Por volta de 1963, com a pavimentação da estrada que liga Ponte Nova a Rio Casca, a Fazenda é cortada ao meio. A linha ferroviária ligava o Rio de Janeiro a Caratinga, entrou em declínio devido a diminuição de passageiros e de cargas. O ramal Ponte Nova – Caratinga, foi gradativamente desativado, tendo o ano de 1979 como o último.

Outro fato importante, nos conta Sr. Joaquim é que na década de 1950 e início dos anos 60 eram enormes o fluxo de pessoas que embarcavam e desembarcavam na Estação de Bandeiras. Diariamente centenas de pessoas, motivadas pela fé vinham em busca de graças atribuídas ao milagroso Padre Antônio.

A Estação de Bandeiras fica hoje a 5 km da sede do Município.

Na época não havia a estrada que se usa atualmente.

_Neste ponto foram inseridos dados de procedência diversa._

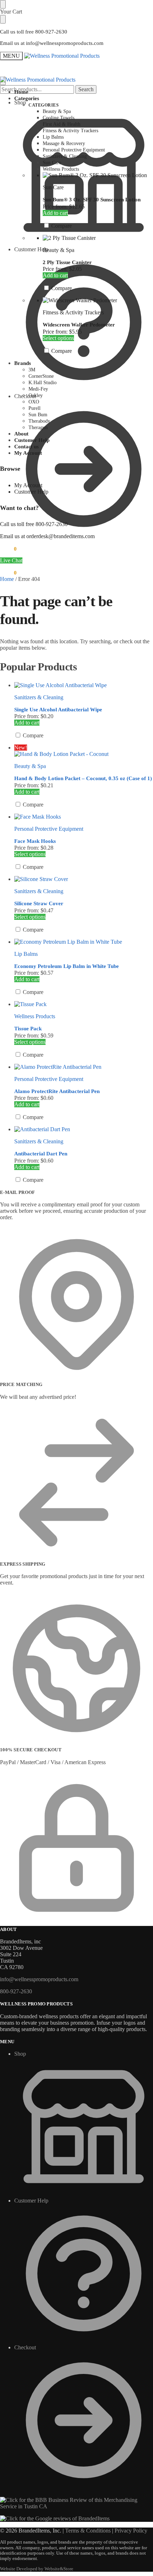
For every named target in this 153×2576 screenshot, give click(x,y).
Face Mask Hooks (35, 841)
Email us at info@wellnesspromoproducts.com (52, 43)
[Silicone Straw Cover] (83, 879)
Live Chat (11, 560)
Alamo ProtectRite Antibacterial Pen (57, 1091)
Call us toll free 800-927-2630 (33, 32)
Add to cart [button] (55, 213)
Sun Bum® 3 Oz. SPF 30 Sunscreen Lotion (92, 199)
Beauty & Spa (58, 250)
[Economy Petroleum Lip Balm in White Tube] (83, 942)
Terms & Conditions (88, 2531)
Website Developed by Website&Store (36, 2568)
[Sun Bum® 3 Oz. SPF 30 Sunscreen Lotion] (98, 175)
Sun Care (53, 187)
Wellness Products (34, 1016)
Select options (58, 338)
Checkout (25, 396)
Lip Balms (26, 954)
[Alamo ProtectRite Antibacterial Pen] (83, 1067)
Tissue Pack (28, 1028)
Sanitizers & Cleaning (38, 697)
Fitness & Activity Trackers (73, 312)
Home (7, 579)
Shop (20, 2054)
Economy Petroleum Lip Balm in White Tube (66, 966)
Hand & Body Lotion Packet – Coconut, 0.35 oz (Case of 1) (83, 778)
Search (86, 89)
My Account (28, 485)
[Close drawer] (3, 19)
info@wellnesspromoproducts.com (39, 1979)
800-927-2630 (16, 1991)
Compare (61, 226)
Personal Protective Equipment (48, 829)
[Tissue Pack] (83, 1004)
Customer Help (31, 249)
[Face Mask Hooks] (83, 817)
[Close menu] (3, 4)
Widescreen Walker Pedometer (79, 325)
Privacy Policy (131, 2531)
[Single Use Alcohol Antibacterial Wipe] (83, 685)
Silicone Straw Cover (38, 903)
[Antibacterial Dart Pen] (83, 1129)
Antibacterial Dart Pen (40, 1153)
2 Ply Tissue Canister (67, 262)
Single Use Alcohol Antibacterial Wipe (58, 709)
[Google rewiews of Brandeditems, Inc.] (55, 2518)
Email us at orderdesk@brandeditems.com (47, 536)
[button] (8, 549)
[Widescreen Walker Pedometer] (98, 300)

Havia dois caminhos: um utilizado por veículos, carroças, cavaleiros e carros de bois, passando pela localidade chamada panela fria, fazenda da vargem, barrinha, até a sede do Município eram uns 9 km.
O outro caminho era por uma trilha, passando por cercas, pastos matas e lavouras, era feito somente a pé, um total de 6 km.

O Sr. Joaquim Simplício faleceu em dezembro de 2007, aos 94 anos.

Entrevista realizada em março de 2007.
Por JOÃO ROBERTO NETO.

Jatiboca

Usina da Jatiboca

A Usina de Jatiboca, fundada em 1920, fica no município de Urucânia, a 200 km de Belo Horizonte e próximo à cidade de Ponte Nova.

Atualmente a empresa tem capacidade para produzir cerca de 1 milhão de sacas de açúcar e até 32 milhões de litros de álcool por ano.

Sua área própria plantada de cana é de 9000 ha e de fornecedores, 2000 ha. Tem 900 funcionários fixos, e mais 600 são contratados durante a safra de cana-de-açúcar.

Na última safra (2005) foram produzidos

  • 4.986.769 milhões de litros de álcool hidratado;
  • 8.750.634 milhões de litros de álcool anidro;
  • 984.149 mil sacas de 50 kg de açúcar e
  • 21.630.225 Kg de melaço.

Em torno desta Usina surgiu um aglomerado com mais de 1.500 habitantes.

Na comunidade há uma Escola de 1º grau e um posto de saúde.

No entanto faltam infraestrutura em calçamento e drenagem.